* _Your task_: Copy the free-threading profiling text below word for word, from "AwsEventLoop24 outlier at" to "total CPU width.".

* _Text shown_:
──────

AwsEventLoop24 outlier at 11.01% is the largest single-thread outlier across all profiles — the free-threading scheduler is less mature, leading to occasional hot-thread imbalance.
Remaining ~31% = Python free-threading coordination threads (no single-thread bottleneck).
The flamegraph below zooms into the ThreadPoolExecutor row of
cli-freethread-download.html. This pool contains the Python threads that are
supposed to run serialization work in parallel now that the GIL is gone.
cli-perf-profile.html) — 3.7 Gb/s
cli-freethread-download.html) — 5.18 Gb/s
The ThreadPoolExecutor block spans 17.10% of total CPU width.
Of that, only 3.78% has visible frames above it — the rest is idle/sleeping.

──────

* _Data records_:

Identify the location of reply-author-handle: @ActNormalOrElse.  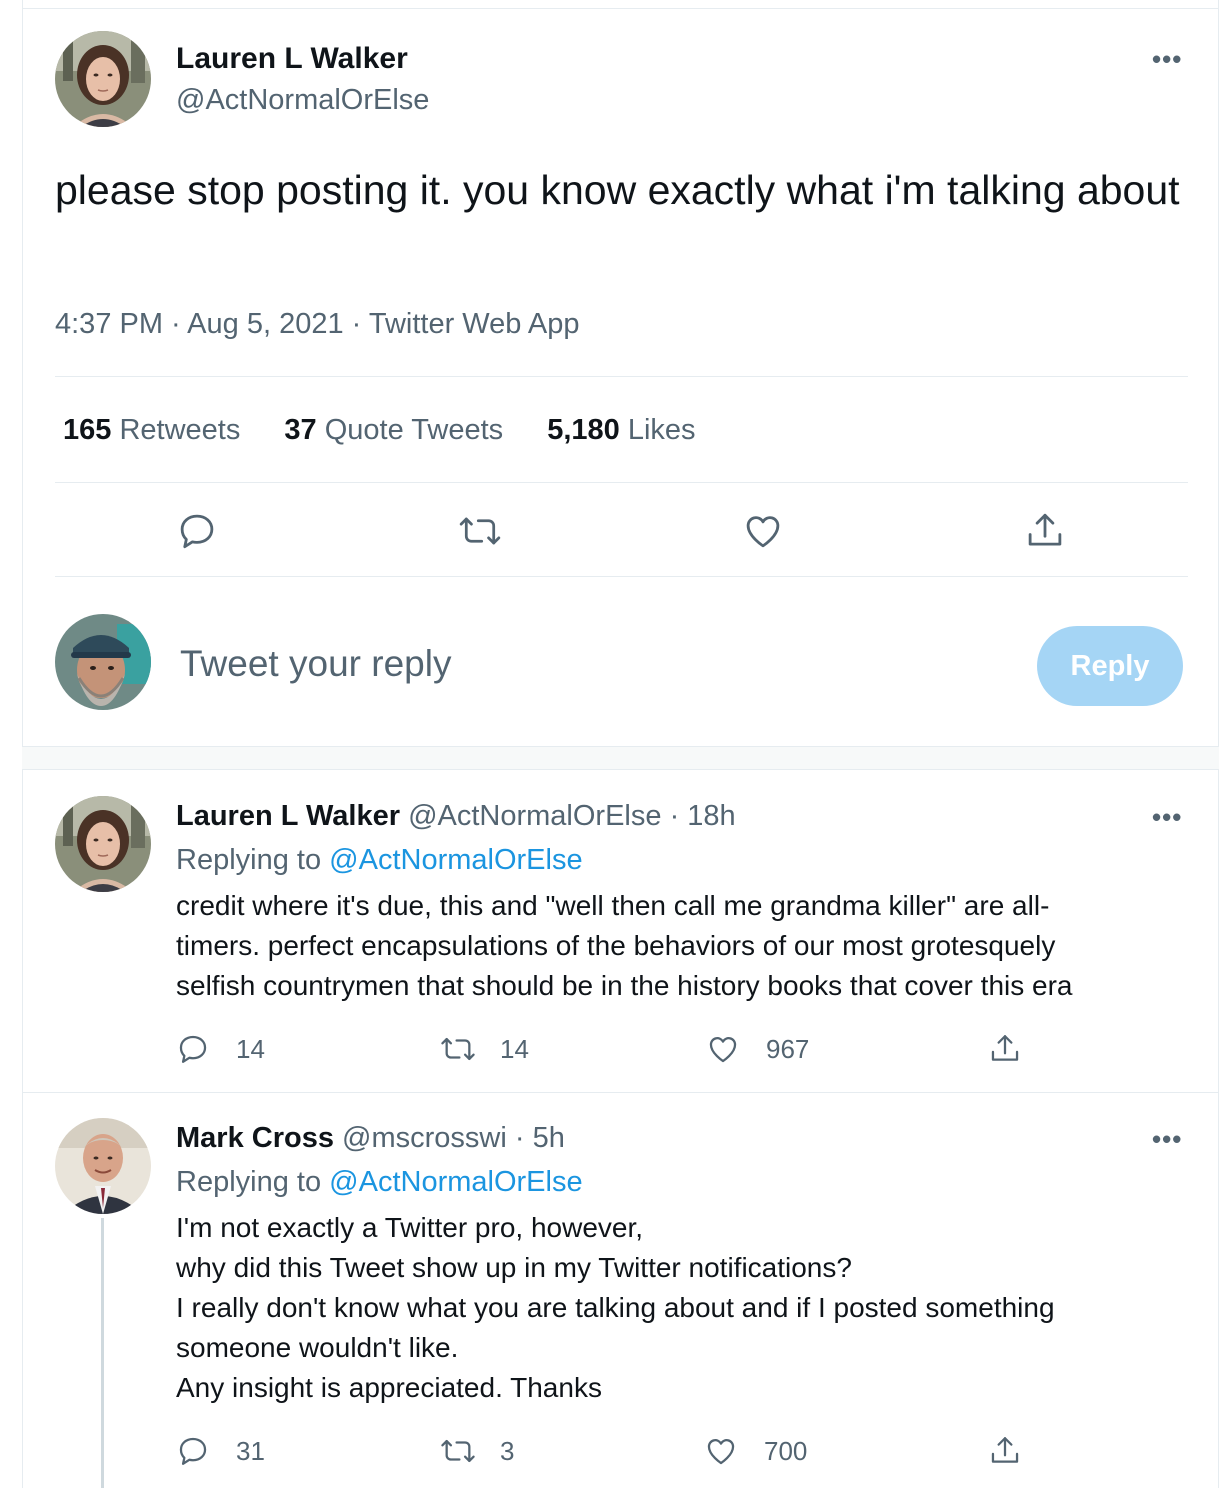
(534, 816).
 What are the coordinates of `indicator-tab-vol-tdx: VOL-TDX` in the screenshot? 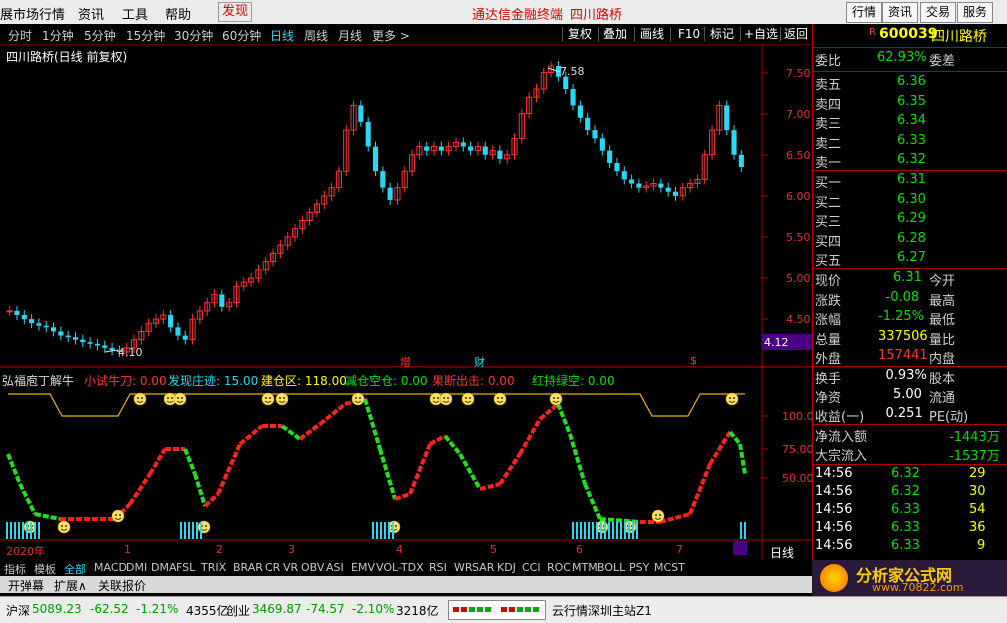 It's located at (400, 568).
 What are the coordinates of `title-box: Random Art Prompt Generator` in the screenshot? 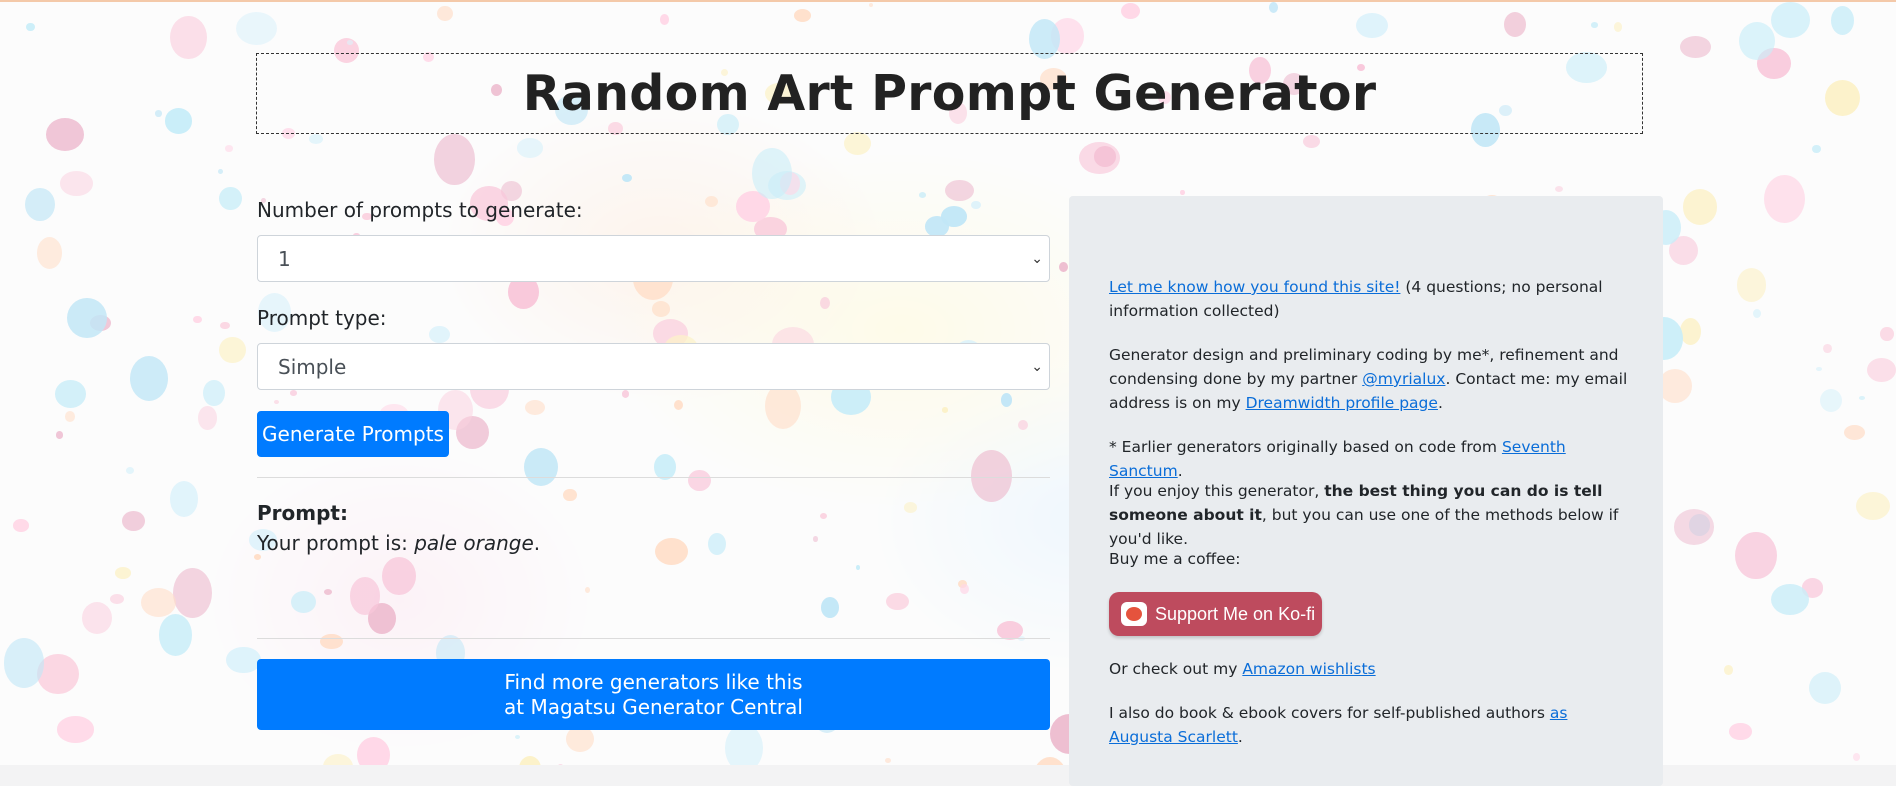 It's located at (950, 94).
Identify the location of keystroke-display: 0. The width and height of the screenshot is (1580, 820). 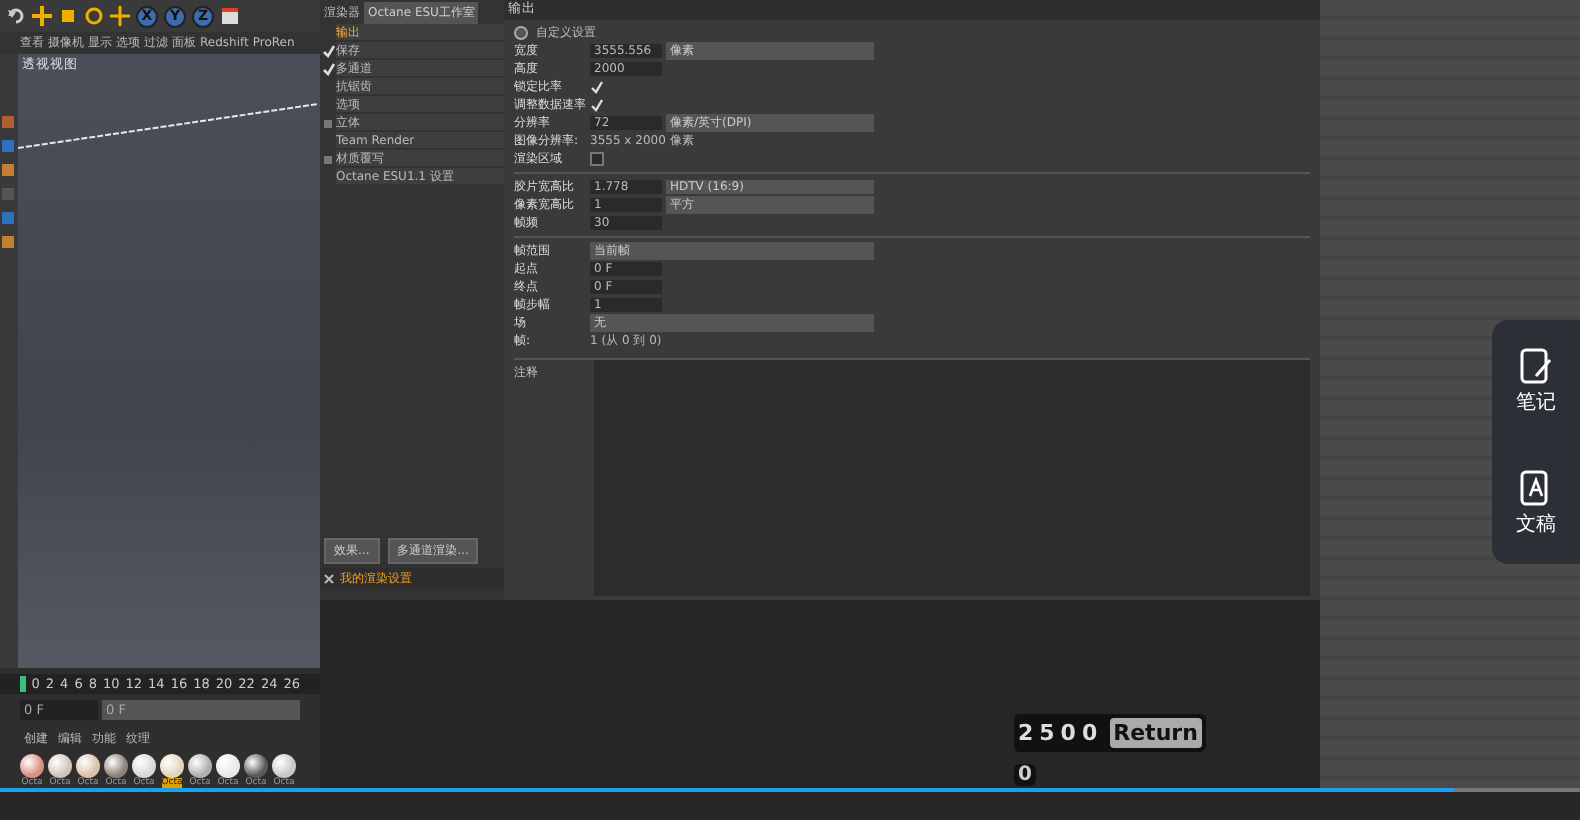
(1025, 775).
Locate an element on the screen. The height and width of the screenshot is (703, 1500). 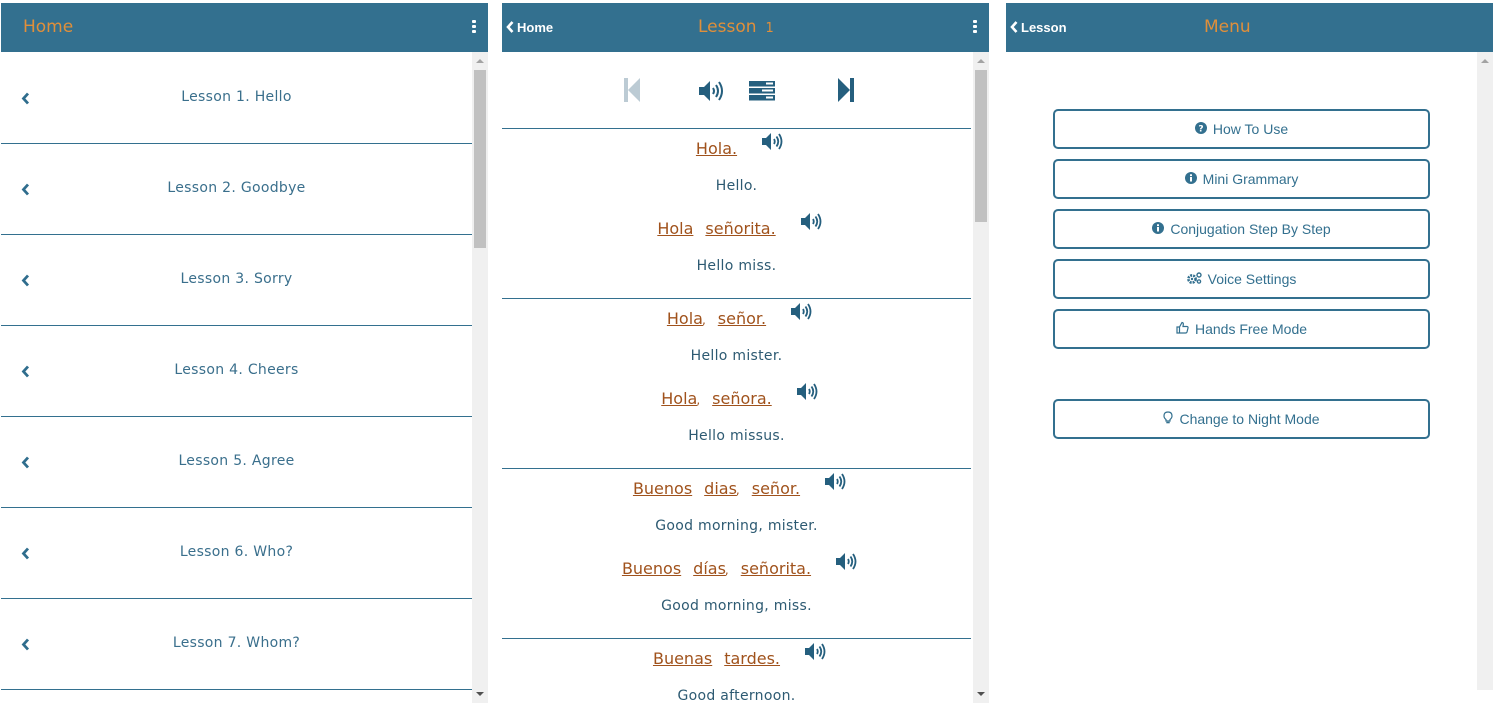
lesson-label: Lesson 1. Hello is located at coordinates (236, 97).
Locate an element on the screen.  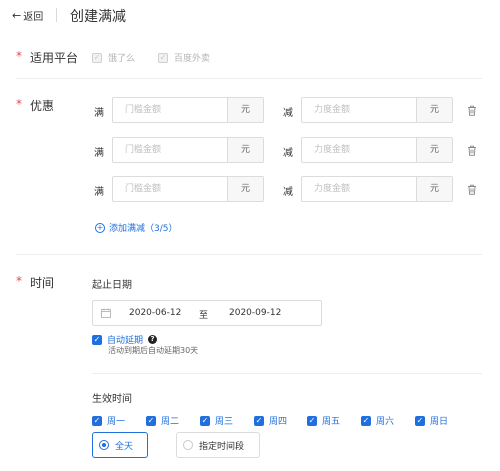
back-label: 返回 is located at coordinates (34, 18).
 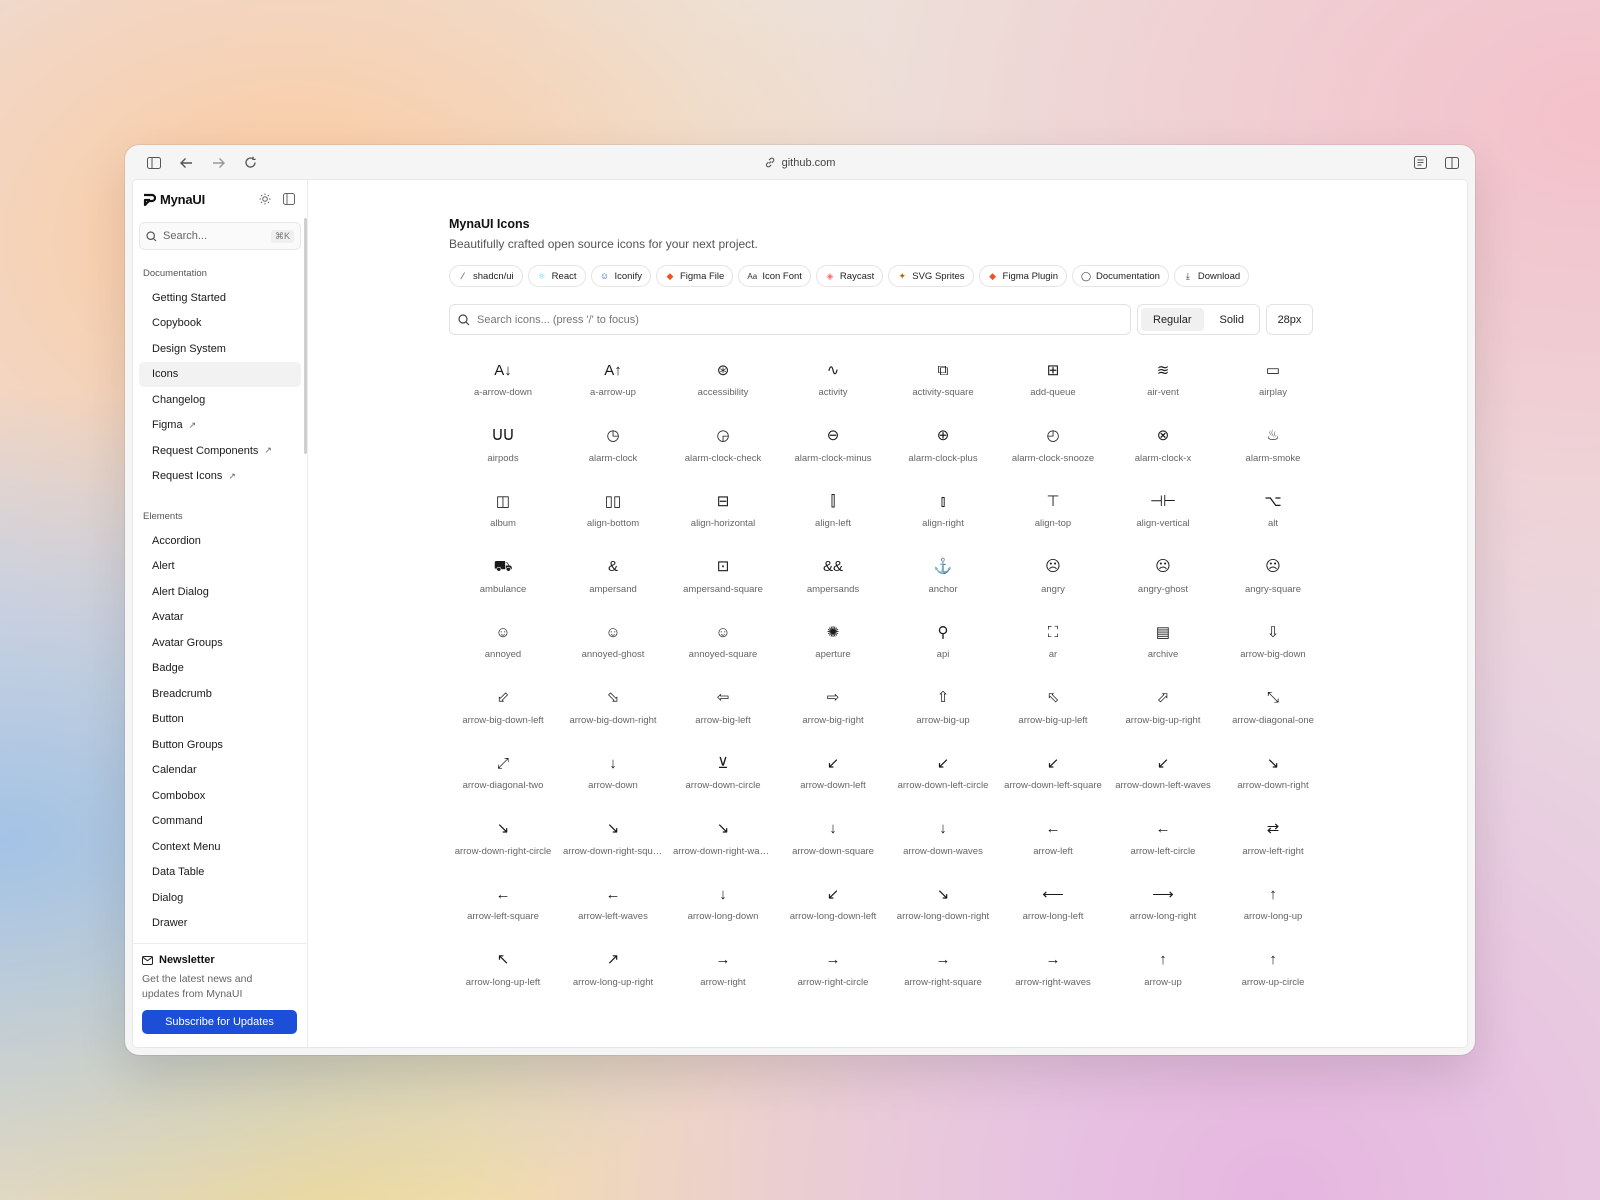 What do you see at coordinates (503, 576) in the screenshot?
I see `icon-tile: ⛟ ambulance` at bounding box center [503, 576].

──────

* _Solution_:
AwsEventLoop24 outlier at 11.01% is the largest single-thread outlier across all profiles — the free-threading scheduler is less mature, leading to occasional hot-thread imbalance.
Remaining ~31% = Python free-threading coordination threads (no single-thread bottleneck).
The flamegraph below zooms into the ThreadPoolExecutor row of
cli-freethread-download.html. This pool contains the Python threads that are
supposed to run serialization work in parallel now that the GIL is gone.
cli-perf-profile.html) — 3.7 Gb/s
cli-freethread-download.html) — 5.18 Gb/s
The ThreadPoolExecutor block spans 17.10% of total CPU width.